“Researchers Confront an Epidemic of Loneliness,” screamed the NY Times headline over the weekend. An epidemic indeed. And yet the only people mentioned in the epidemic are the elderly, consigned to a life of birthdays without parties and days without talking to another soul. Indeed, if the article is to be believed, the elderly will also die alone.
Give me a break. Everybody dies alone.
I grant you that I will probably never call the Silver Hotline mentioned in the story just to speak to another human being, but neither will most older people I know. In fact, the loneliest people I know are young people, recently relocated to new cities, new jobs, new relationships, and first-time life experiences. Without dates, spouses, significant others, pets, or children, young people can be much more lonely than the elderly.

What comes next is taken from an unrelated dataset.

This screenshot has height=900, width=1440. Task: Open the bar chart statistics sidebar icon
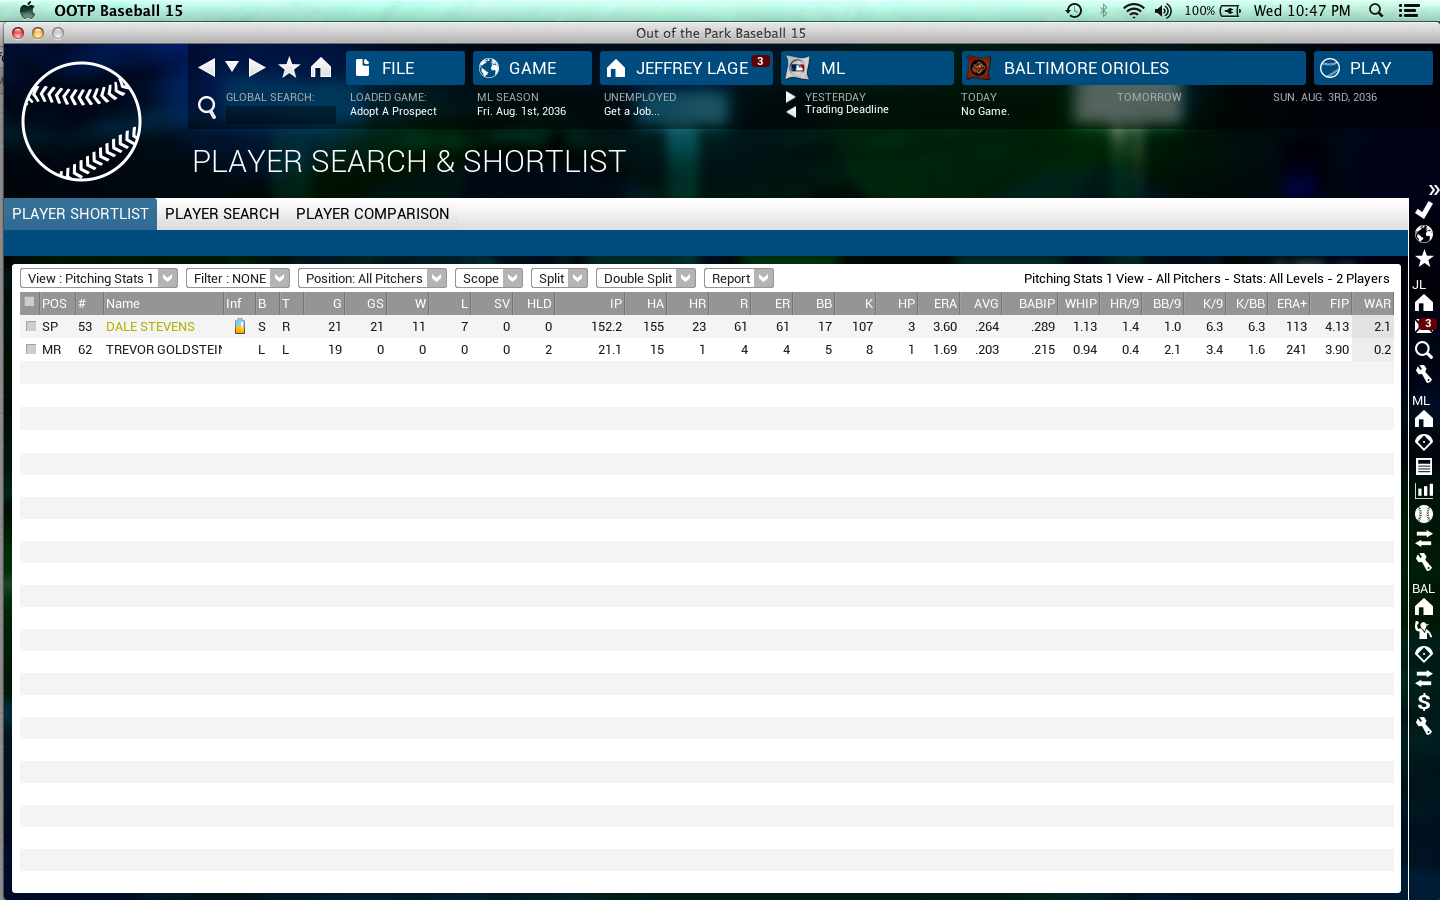tap(1424, 490)
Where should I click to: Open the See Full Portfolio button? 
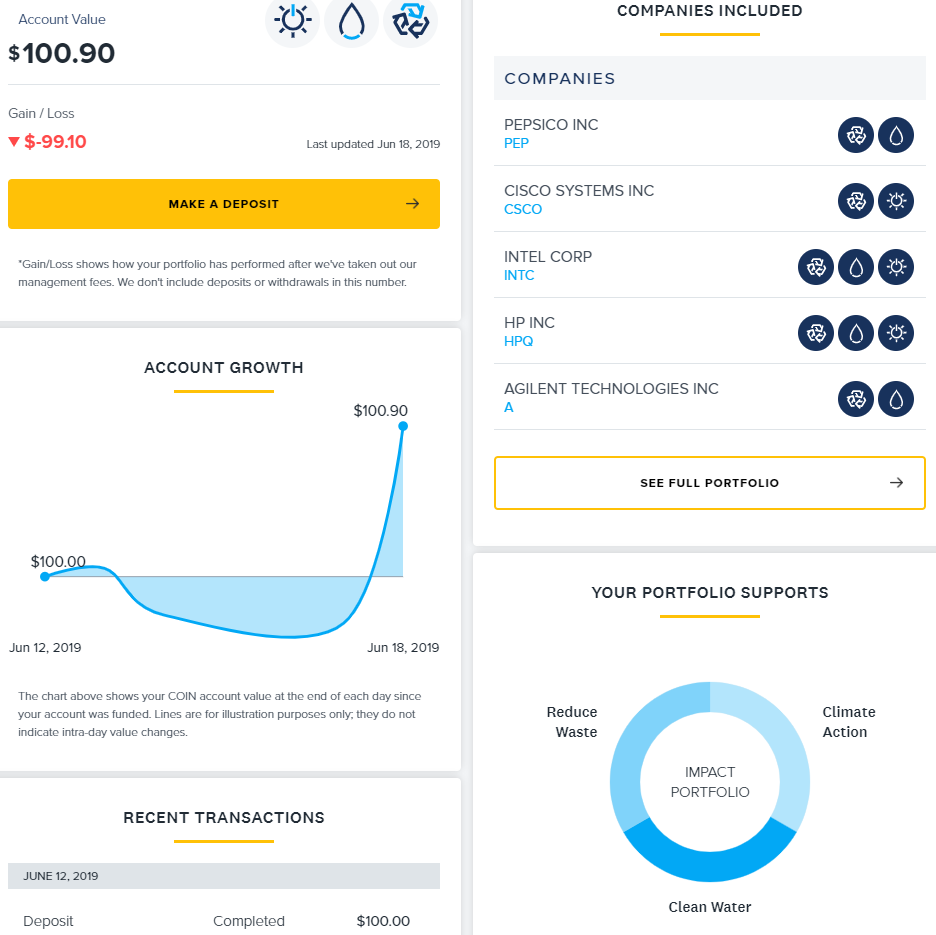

This is not to say older people are not lonely. But since I’ve had five marriages, producing five stepchildren and two birth children, and fostered three children who have themselves produced five grandchildren, I now find myself in the position of being a woman with too many grandchildren to count reliably, and not all that much “alone time.”
But even if you weren’t promiscuous with your affections in your youth, there are many available solutions for loneliness, and I believe that loneliness, like boredom, comes from within.
Once again, I draw upon my own solutions:
1) I rescue dogs, and that makes it important to get up in the morning and take them to a park to walk them. Other people with dogs are also in the park, and we’re a multi-generational group, defined more by the ages and breeds of our dogs than anything else. It’s incredible fun, and incredible bonding. Now we all go out to dinner.
2)Once a week, I take Pilates. I march my body out of the house to a studio in my neighborhood and groan along with ten other men and women laying on their Reformers hoping for the elusive Pilates body. We laugh at almost anything.
3)Three times a week I take yoga: each time at a different studio. Enter still more people who share my affinity for this 5000-year-old humbling practice. Yes, some of them are pretzels without arthritis, but I do it with my eyes closed.
4)And then I volunteer: I mentor young entrepreneurs, and lead a couple of entrepreneurship groups, where I’m mostly working with people thirty or forty years younger on problems that know no age limits.
5) I go to bars. Well, it’s not quite like that. I go out to eat at restaurants where you can eat at the bar, and I prefer to eat at the bar. I simply place my latest tech toy on the bar –Apple Watch, Google Glass, whatever — and wait for people to ask me about it.
5)Last, but not least, I spend inordinate amounts of time talking to strangers and acquaintances in far-flung places on Facebook, Twitter, Instagram and Snapchat. I also answer the occasional LinkedIn email.
Oops, I forgot to mention travel. Sometimes I actually meet the people I’ve already “met” on social media.
Bottom line: there’s no excuse for loneliness. It falls to the individual to involve herself (and the majority of elderly are women, because my husband told me the men had the good sense to die first) in things that are fun, fulfilling, and even educational. I wish researchers would quit studying things with existing remedies and redouble their efforts on the difficult problems.